START Dataset extract

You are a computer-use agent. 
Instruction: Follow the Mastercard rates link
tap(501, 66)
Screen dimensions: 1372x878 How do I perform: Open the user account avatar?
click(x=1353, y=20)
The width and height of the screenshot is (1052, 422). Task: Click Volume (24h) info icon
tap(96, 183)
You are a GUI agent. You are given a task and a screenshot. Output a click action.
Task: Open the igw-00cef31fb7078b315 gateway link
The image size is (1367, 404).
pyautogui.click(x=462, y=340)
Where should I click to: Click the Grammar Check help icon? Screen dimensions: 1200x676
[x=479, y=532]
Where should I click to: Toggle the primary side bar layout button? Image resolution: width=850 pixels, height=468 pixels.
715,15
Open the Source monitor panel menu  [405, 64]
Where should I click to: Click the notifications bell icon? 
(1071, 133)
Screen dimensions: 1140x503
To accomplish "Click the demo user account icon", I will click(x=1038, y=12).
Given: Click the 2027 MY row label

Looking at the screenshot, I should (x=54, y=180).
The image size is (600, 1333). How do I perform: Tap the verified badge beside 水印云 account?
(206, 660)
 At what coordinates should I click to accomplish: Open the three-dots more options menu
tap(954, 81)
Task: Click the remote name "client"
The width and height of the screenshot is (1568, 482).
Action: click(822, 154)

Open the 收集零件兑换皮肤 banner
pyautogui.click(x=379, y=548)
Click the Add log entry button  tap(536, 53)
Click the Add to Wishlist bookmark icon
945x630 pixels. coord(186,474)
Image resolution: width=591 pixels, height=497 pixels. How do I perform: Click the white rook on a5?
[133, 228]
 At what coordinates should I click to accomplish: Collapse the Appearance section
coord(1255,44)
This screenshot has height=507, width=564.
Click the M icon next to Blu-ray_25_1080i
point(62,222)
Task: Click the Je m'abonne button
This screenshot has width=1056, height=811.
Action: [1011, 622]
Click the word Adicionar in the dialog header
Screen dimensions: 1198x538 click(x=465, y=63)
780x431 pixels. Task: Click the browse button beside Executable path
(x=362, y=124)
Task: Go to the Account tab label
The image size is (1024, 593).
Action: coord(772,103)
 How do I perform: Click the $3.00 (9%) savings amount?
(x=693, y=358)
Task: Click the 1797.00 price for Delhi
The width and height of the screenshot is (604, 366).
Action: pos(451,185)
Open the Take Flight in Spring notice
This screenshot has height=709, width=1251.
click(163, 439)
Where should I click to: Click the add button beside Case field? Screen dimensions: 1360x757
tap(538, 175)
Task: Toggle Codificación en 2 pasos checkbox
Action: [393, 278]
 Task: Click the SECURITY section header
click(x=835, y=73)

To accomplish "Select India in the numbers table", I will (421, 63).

END Dataset extract

> _Directions for this task_
Reproduce every record above exactly as it appears.

> _Reply to the task_
You are a computer-use agent. 
Instruction: Follow the Mastercard rates link
tap(501, 66)
Screen dimensions: 1372x878 How do I perform: Open the user account avatar?
click(x=1353, y=20)
The width and height of the screenshot is (1052, 422). Task: Click Volume (24h) info icon
tap(96, 183)
You are a GUI agent. You are given a task and a screenshot. Output a click action.
Task: Open the igw-00cef31fb7078b315 gateway link
The image size is (1367, 404).
pyautogui.click(x=462, y=340)
Where should I click to: Click the Grammar Check help icon? Screen dimensions: 1200x676
[x=479, y=532]
Where should I click to: Toggle the primary side bar layout button? Image resolution: width=850 pixels, height=468 pixels.
715,15
Open the Source monitor panel menu  [405, 64]
Where should I click to: Click the notifications bell icon? 
(1071, 133)
Screen dimensions: 1140x503
To accomplish "Click the demo user account icon", I will click(x=1038, y=12).
Given: Click the 2027 MY row label

Looking at the screenshot, I should (x=54, y=180).
The image size is (600, 1333). How do I perform: Tap the verified badge beside 水印云 account?
(206, 660)
 At what coordinates should I click to accomplish: Open the three-dots more options menu
tap(954, 81)
Task: Click the remote name "client"
The width and height of the screenshot is (1568, 482).
Action: click(822, 154)

Open the 收集零件兑换皮肤 banner
pyautogui.click(x=379, y=548)
Click the Add log entry button  tap(536, 53)
Click the Add to Wishlist bookmark icon
945x630 pixels. coord(186,474)
Image resolution: width=591 pixels, height=497 pixels. How do I perform: Click the white rook on a5?
[133, 228]
 At what coordinates should I click to accomplish: Collapse the Appearance section
coord(1255,44)
This screenshot has height=507, width=564.
Click the M icon next to Blu-ray_25_1080i
point(62,222)
Task: Click the Je m'abonne button
This screenshot has width=1056, height=811.
Action: [1011, 622]
Click the word Adicionar in the dialog header
Screen dimensions: 1198x538 click(x=465, y=63)
780x431 pixels. Task: Click the browse button beside Executable path
(x=362, y=124)
Task: Go to the Account tab label
The image size is (1024, 593).
Action: coord(772,103)
 How do I perform: Click the $3.00 (9%) savings amount?
(x=693, y=358)
Task: Click the 1797.00 price for Delhi
The width and height of the screenshot is (604, 366).
Action: pos(451,185)
Open the Take Flight in Spring notice
This screenshot has height=709, width=1251.
click(163, 439)
Where should I click to: Click the add button beside Case field? Screen dimensions: 1360x757
tap(538, 175)
Task: Toggle Codificación en 2 pasos checkbox
Action: [393, 278]
 Task: Click the SECURITY section header
click(x=835, y=73)

To accomplish "Select India in the numbers table", I will (421, 63).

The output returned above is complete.